**GIVEN RECORDS:**
::::

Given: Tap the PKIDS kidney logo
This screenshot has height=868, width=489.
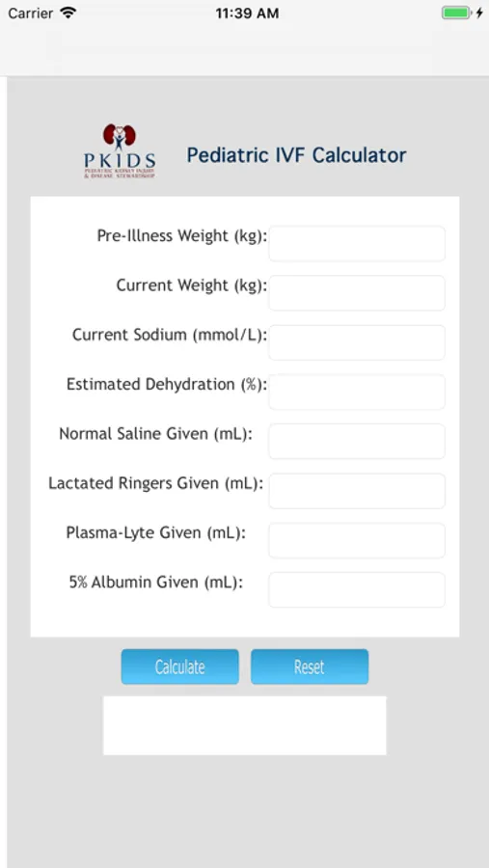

::::

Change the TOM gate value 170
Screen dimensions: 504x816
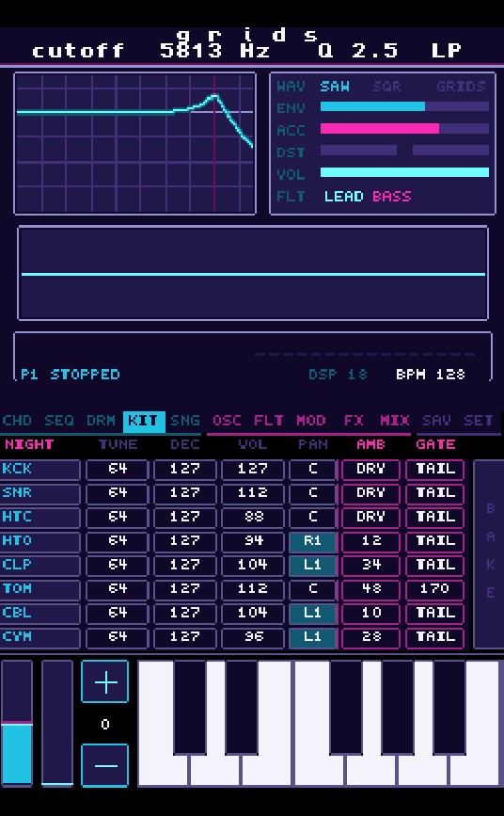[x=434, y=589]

::::

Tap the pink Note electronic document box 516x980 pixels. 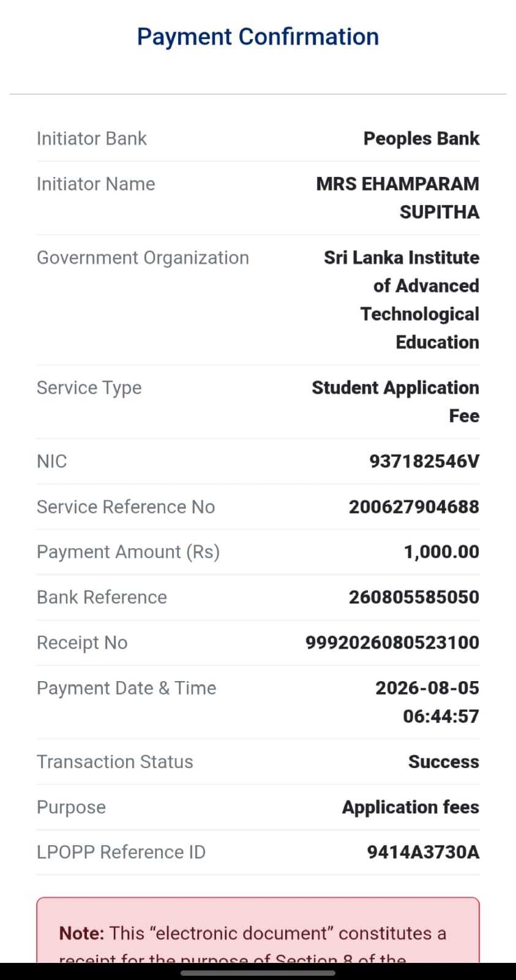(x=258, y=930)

::::

**WHAT TO WORK ON:**
Copy only this part of the entries above: the line with "Given: Tap the PKIDS kidney logo", the line with "This screenshot has height=868, width=489.", and the lines between, all exactly as written.

**ANSWER TO THIS TASK:**
Given: Tap the PKIDS kidney logo
This screenshot has height=868, width=489.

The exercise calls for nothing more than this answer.